Ans: D Client Needs: Safe, Effective Care Environment: Management of Care Client Needs 2: Health Promotion and Maintenance Cognitive Level: Apply Page: 339 Feedback: To determine the beginning of a contraction without a monitor, rest a hand on a woman's abdomen at the fundus of the uterus very gently until you sense the gradual tensing and upward rising of the fundus that accompanies a contraction. Time the duration of the contraction from the moment the uterus first tenses until it has relaxed again. This is the duration. Contractions are not timed by measuring the number of contractions in 5 minutes, the end of one contraction to the beginning of the next, or by using the interval between the acmes of two consecutive contractions.

26. The nurse is concerned that a patient in the second stage of labor will experience a drop in blood pressure. What should the nurse do to prevent this from occurring? A) Position the patient supine. B) Encourage oral fluid intake. C) Administer intravenous fluids. D) Position the patient side-lying.

Ans: D Client Needs: Safe, Effective Care Environment: Management of Care Client Needs 2: Health Promotion and Maintenance Cognitive Level: Apply Page: 363 Feedback: If a patient lies in a supine position and pushes during the second stage of labor, pressure of the uterus on the vena cava causes the blood pressure to drop, leading to hypotension. A side-lying position during the second stage of labor can help avoid such a problem. Fluids would be indicated if the patient is having epidural anesthesia.

27. A pregnant patient in labor is being encouraged to push with contractions. In which position should the nurse assist to help the patient at this time?
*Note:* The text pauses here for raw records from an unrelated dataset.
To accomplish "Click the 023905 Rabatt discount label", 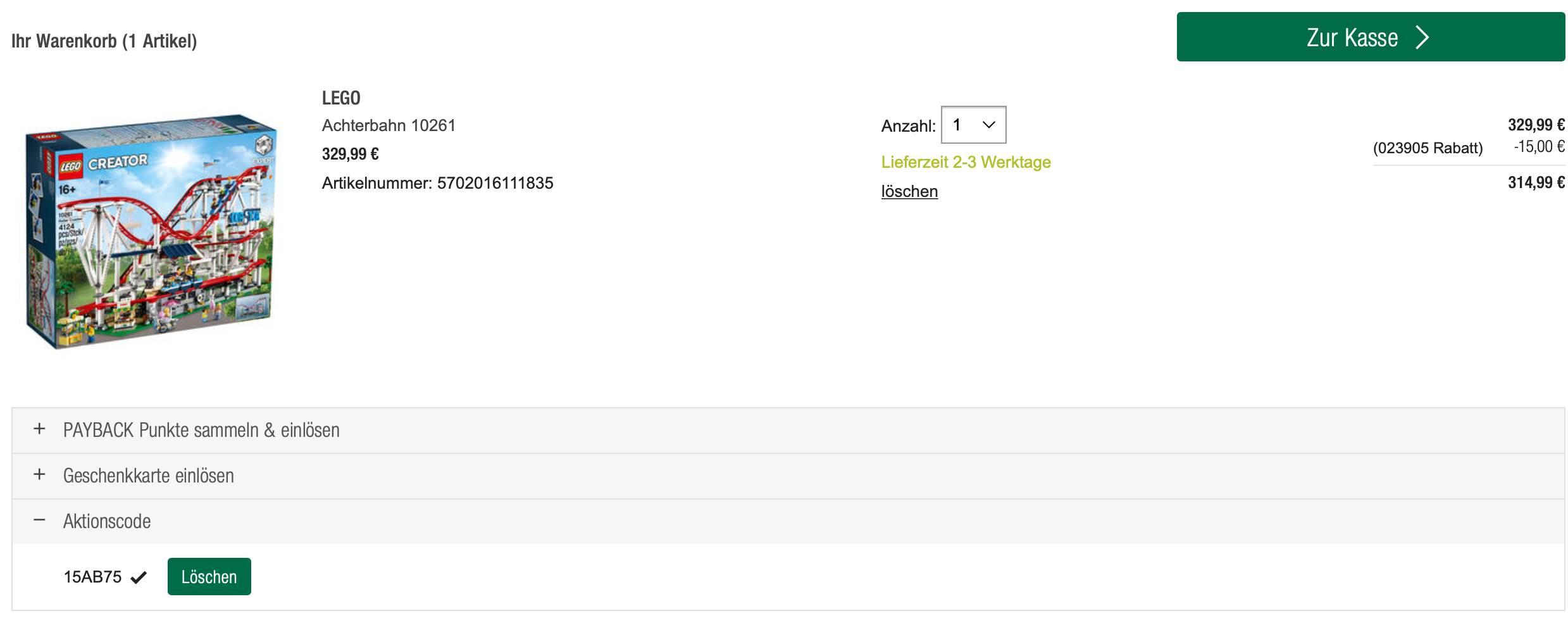I will 1428,148.
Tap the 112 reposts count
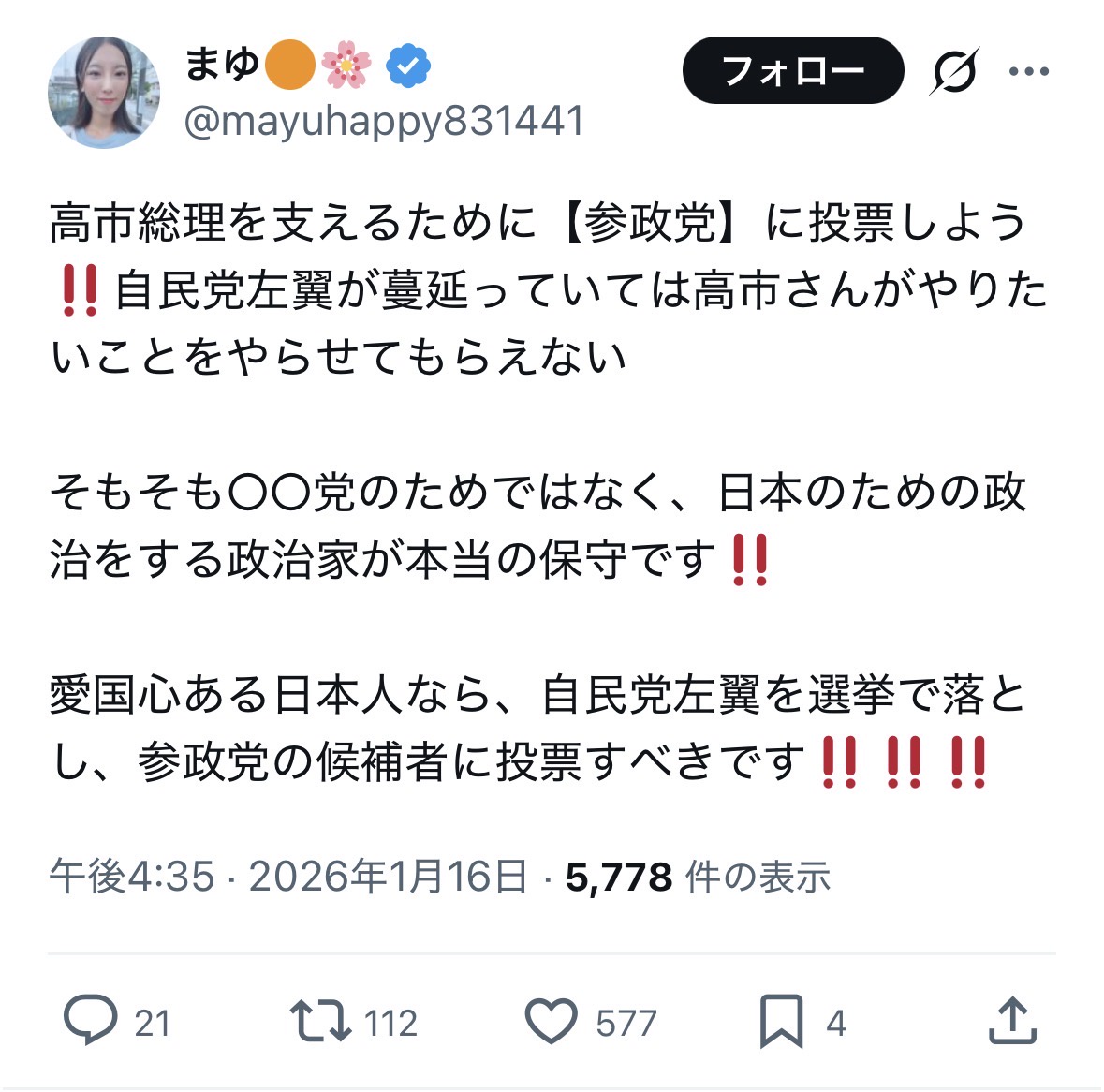The image size is (1104, 1092). 390,1023
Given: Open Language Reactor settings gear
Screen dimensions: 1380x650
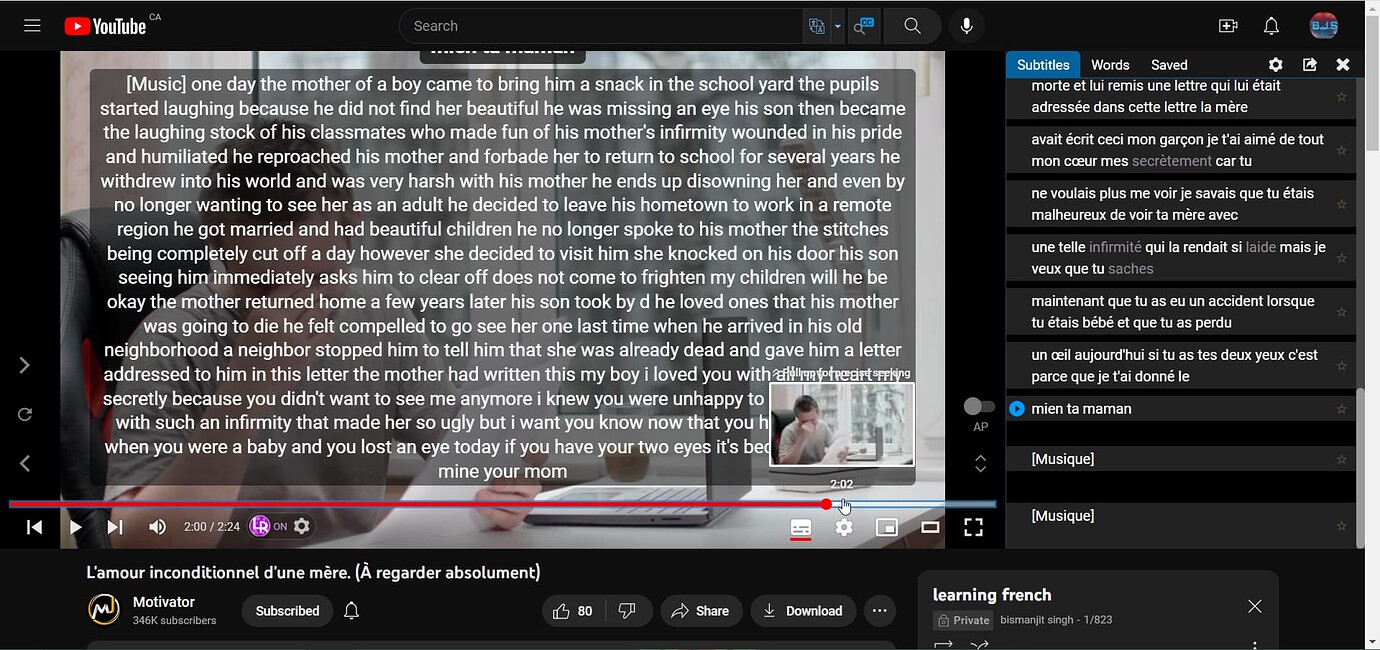Looking at the screenshot, I should tap(1275, 64).
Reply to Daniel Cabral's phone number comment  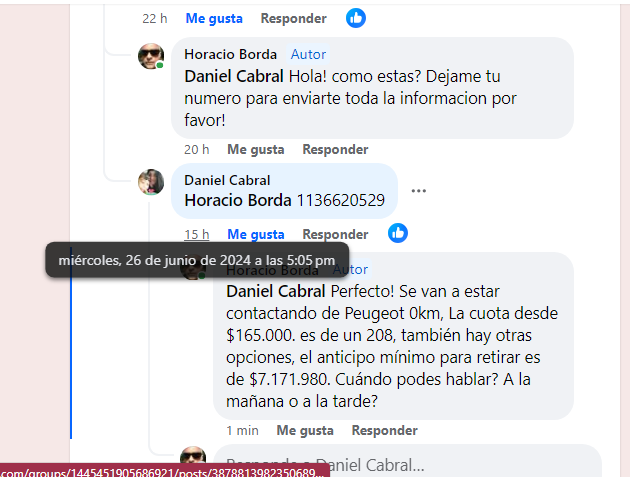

A) Squatting while holding the breath B) Lying on side, arms grasped on abdomen C) Lying supine with legs in lithotomy stirrups D) Semi-Fowler's position with legs bent against the abdomen

Ans: D Client Needs: Safe, Effective Care Environment: Management of Care Client Needs 2: Health Promotion and Maintenance Cognitive Level: Apply Page: 366 Feedback: Pushing is usually best done from a semi-Fowler's position with legs raised against the abdomen. Lying on the side or supine in the lithotomy position are not positions conducive to successful delivery. The patient should be coached to not hold the breath during a contraction or pushing because this could increase intrathoracic pressure, which could interfere with blood supply to the uterus.